In CUDA, each multiprocessor has 16Kb of on chip shared memory.
Is this 16Kb split to all thread blocks scheduled to be executed on this multiprocessor? E.g., in Tesla C1060, I have 30 multiprocessors.
My kernel has 120 blocks, 4 blocks are assigned to 1 processor. Does it mean I can only allocate 4Kb of shared memory per block at maximum?
Even though these 4 blocks won’t be executing programs at the same time on one processor.
Another possibility is 1 block can occupy all the 16Kb shared memory when it is doing computation on that processor. But if so, when this block is stopped in the
middle of the computation (maybe waiting for memory load from global memory ) and kicked out of the multiprocessor,
another block will be activated to execute instructions on this processor, then will the current values of shared memory for the previous block be backed up?

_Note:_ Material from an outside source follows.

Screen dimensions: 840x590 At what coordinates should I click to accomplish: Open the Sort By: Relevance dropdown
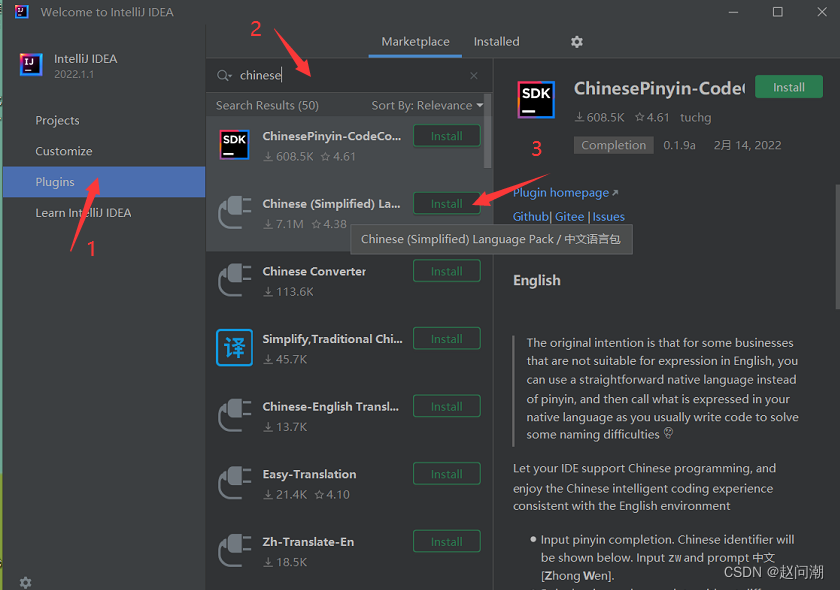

Will these values be copied out first, then the new block overwrite all the values in shared memory, when the previous block is activated again, the old values will
be copied back.
I didn’t find any clear explanations on this issue from programming guide. One sentence in Section 4.1 said, “If there are not enough registers or shared memory available per
multiprocessor to process at least one block, the kernel will fail to launch.” Does this imply that as long as the shared memory can satisfy one block, the kernel can be launched?
like the second possibility I mentioned.